The laboratory offers:
- A comprehensive molecular work up for new acute leukaemia diagnoses.
- A comprehensive molecular work-up for chronic myeloproliferative disorders.
- Assessment of B and T cell clonality as well as MYD88 status for lymphomas.
- Monitoring of treatment efficacy in CML and Philadelphia positive ALL (qBCR-ABL).
- Assessment of IgVH mutation status in CLL.
We are always looking to expand our test repertoire in response to clinical demand.
Samples
- EDTA blood samples, which should be transported to the laboratory at ambient temperature.
- EDTA bone marrow samples, which should be transported to the laboratory at ambient temperature.
- FFPE tissue samples – please provide a minimum of five curls with a thickness of 5–10 microns each.
- Extracted DNA.
- Cerebrospinal fluid, pleural fluid, ascitic fluid and other aspirated body fluids.

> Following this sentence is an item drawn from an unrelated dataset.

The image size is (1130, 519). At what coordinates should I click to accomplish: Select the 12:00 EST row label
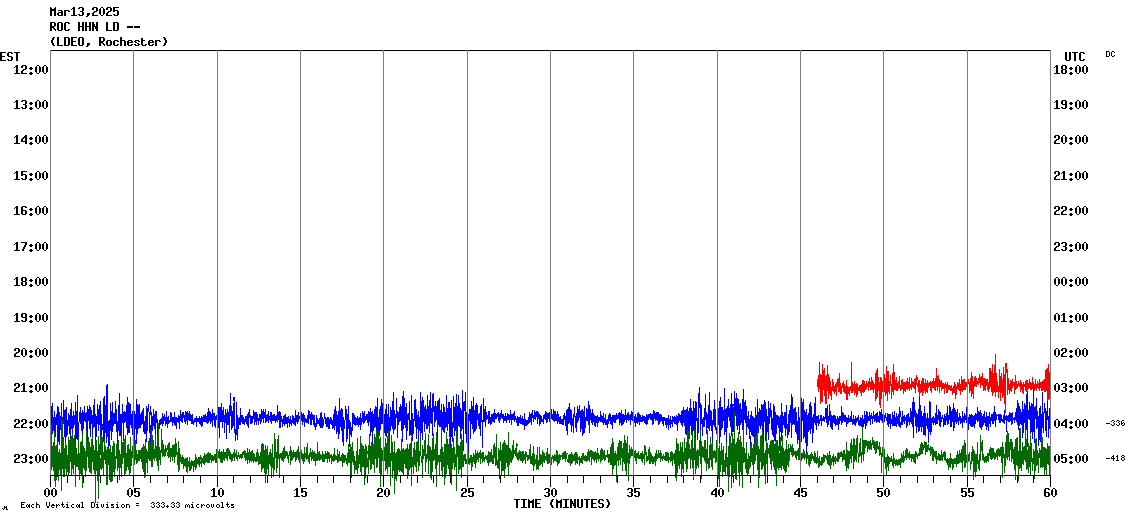click(x=31, y=69)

Factors that significantly affect the performance of the examination or interpretation of results:
- Clotted samples
- Aged Samples (>48 hours
- Haemolysed samples
Note that samples for qBCR-ABL must arrive at the laboratory within 72 hours of having been taken. Samples received that are more than 72 hours old cannot be processed.
Reporting times
FLT3 and urgent Q30 leukaemia multiplex results will be reported within 48 hours of arriving in the laboratory. All other tests will be reported within 14 calendar days with the exception of IgVH mutation analysis which will be reported within 28 calendar days.
Requesting additional tests
Additional tests can be requested at any time via UCLH/SIHMDS HiLIS or by emailing the lab directly via molecular.haemonc@hslpathology.com.